If there is a unique Irish form of political evasion, it is the denial of trade-offs.

Inconsistent policy targets are pursued simultaneously and the trade-offs assumed away.

These include ambitious housing targets alongside the indulgence of Nimbyism and fervent support for objectors to housing schemes from all political parties.

Lofty targets for renewable generation accompany local vetoes to stop onshore wind-farms, the cheapest renewable technology available for the foreseeable future.

A target is not a policy unless accompanied by practical measures to make it happen, including the relegation of side-effects to which decision-makers openly ascribe a lower priority. Targets in conflict are a recipe for delay and cost escalation.

Latest domain

The latest domain for this habit of political evasion is defence policy. It is constantly argued that Ireland can preserve its historical neutrality, stay out of NATO, build a far larger military and somehow organise to defend itself against all-comers without allies.

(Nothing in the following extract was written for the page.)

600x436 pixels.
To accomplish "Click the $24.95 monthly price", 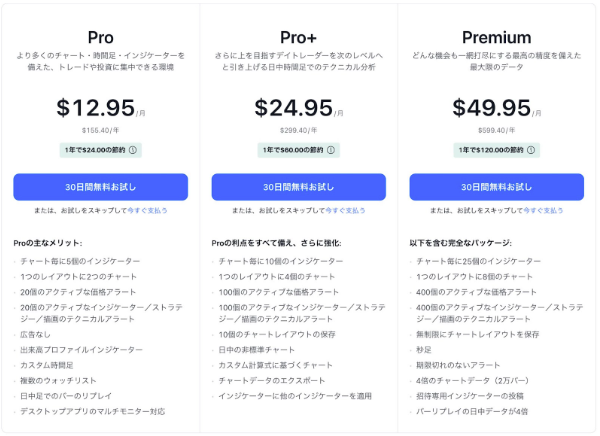I will [294, 108].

The most recent voice to articulate this ambition, long the preferred view in the leadership of the defence forces, is that of Jennifer Carroll MacNeill, the junior minister for defence and European affairs.

Writing in the Sunday Independent, she cites Russian aggression as the principal external threat, noting that her Lithuanian colleague at a recent meeting of EU ministers had expressed alarm at the prospect of Russian success in its invasion of Ukraine.

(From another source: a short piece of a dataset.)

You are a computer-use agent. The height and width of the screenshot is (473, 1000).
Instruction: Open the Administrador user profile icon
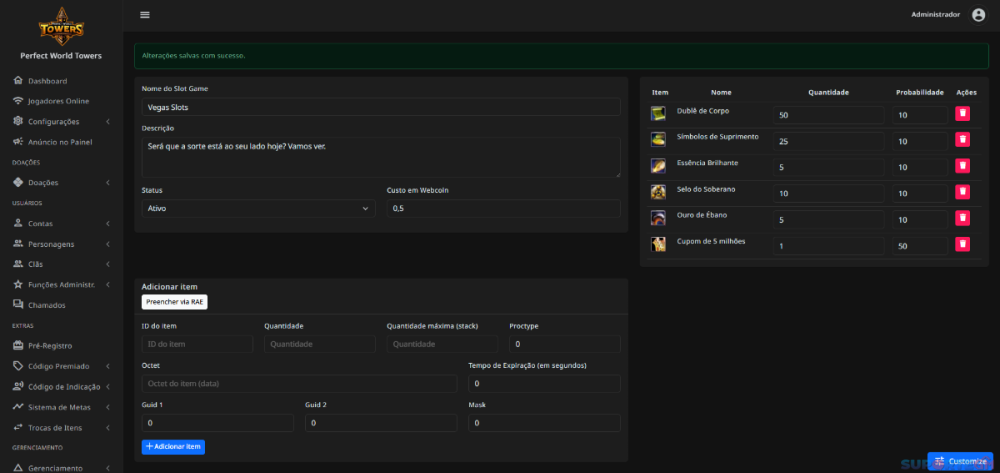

Should Russia manage to annex Ukraine, a former constituent of the Soviet Union, that would indeed have grave implications for Lithuania, another former province of the Russian empire.

The military implications for Ireland are not obvious, however desirable a Russian defeat.

Neutrality worked for Ireland during the Second World War, as it did for Portugal and other small peripheral states in western Europe.

States bordering the belligerents Germany and Italy were invaded and occupied, including Belgium, the Netherlands and neighbours in the Balkans.

Remoteness

Remoteness defended Ireland despite the fall of France. Neither the USA nor Britain could have tolerated an invasion of Ireland, lucky on this occasion to be a windy rock in the north Atlantic, by Germany or anyone else.

Ireland remains a windy rock in the north Atlantic and it is fanciful to imagine that the Russian high command has an invasion plan.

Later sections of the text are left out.